You’ve been in bed with the flu and when you woke this morning, your chest hurt when you breathed in (inhaled). It more than hurt, it was painful! Like a catch, a sudden severe cramp when you inhaled.
But what kind of pain? Pressure? Dull ache? Sharp pain? The doctor will want to know so he can make a diagnosis. He’ll also do a chest x-ray and do a physical exam but why the pain? For starters, there is a sack surrounding each lung, as you can see in the image above, called the pleura.
What happens? As a result of your infection, inflammation and irritation of the pleura result. The pain you experience is the result of the lung rubbing against the inflamed and irritated pleura when you inhale, sometimes exhale. Pleurisy is the name given to this condition. Among its causes are infection, a rib fracture, lung cancer, or a trauma to your chest like a recent fall.

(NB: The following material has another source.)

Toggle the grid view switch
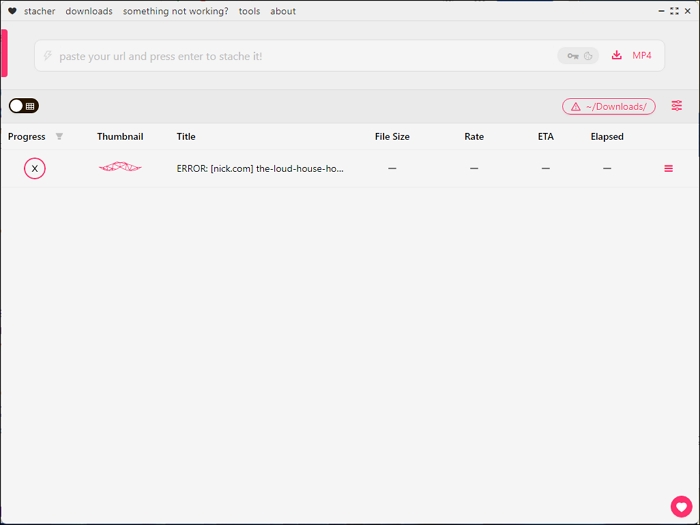Image resolution: width=700 pixels, height=525 pixels. (x=24, y=106)
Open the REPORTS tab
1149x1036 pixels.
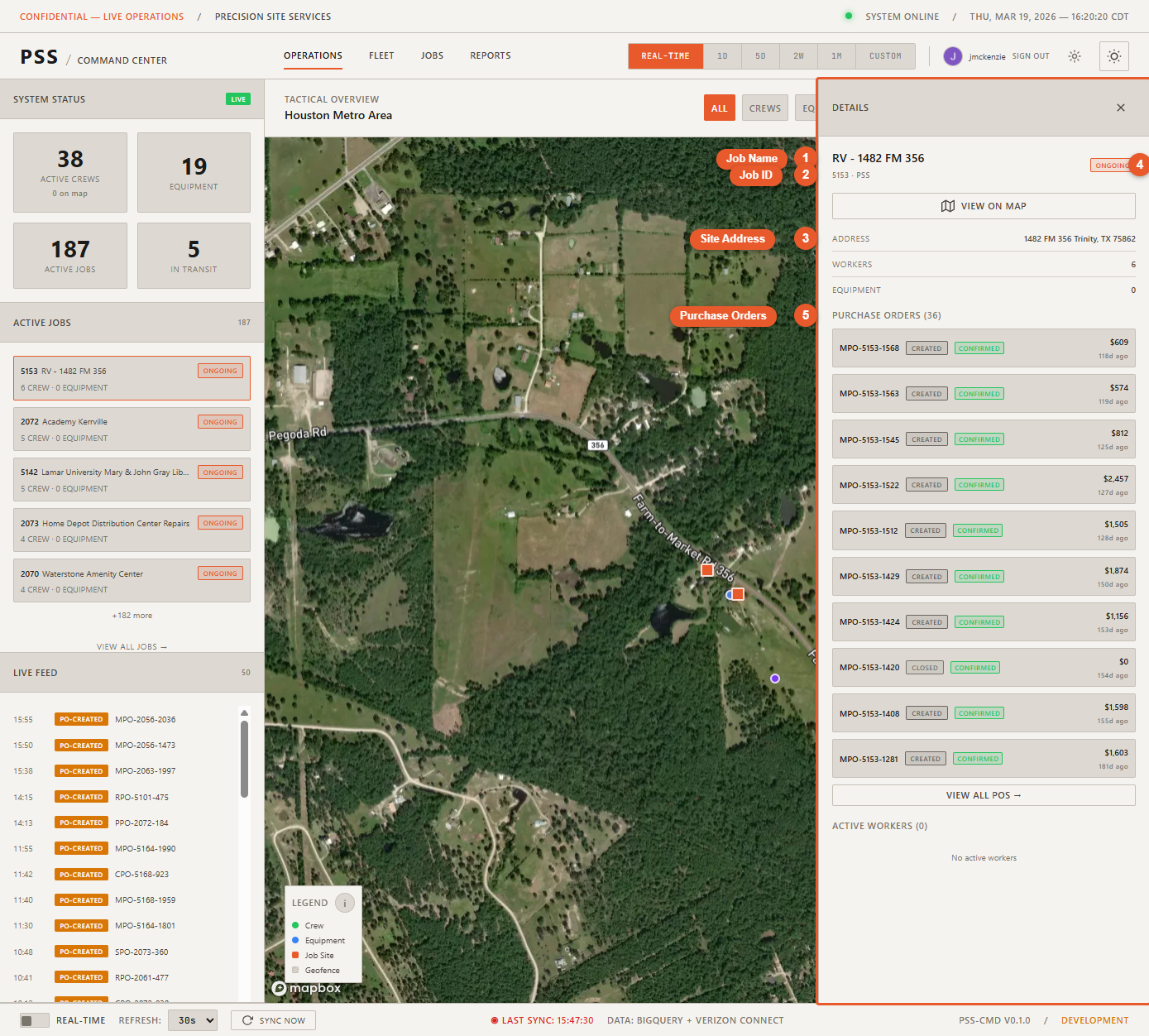(x=490, y=56)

How do you treat this and make it go away? First, is pain relief. Possibly the obvious choice would be to give you pain medicine; but sometimes, the best way is to get treatment started for the underlying cause. In your case, the cause is from your respiratory infection so an IV is started and you begin receiving antibiotics every four hours.
Then, analgesia begins with an appropriate pain med and a heating pad may help as it soothes. in addition. rest is indicated to help the antibiotics work. Sometimes, because there is such pain when you inhale, you don’t take a full breath. In that instance, you may be short of breath and oxygen might be described.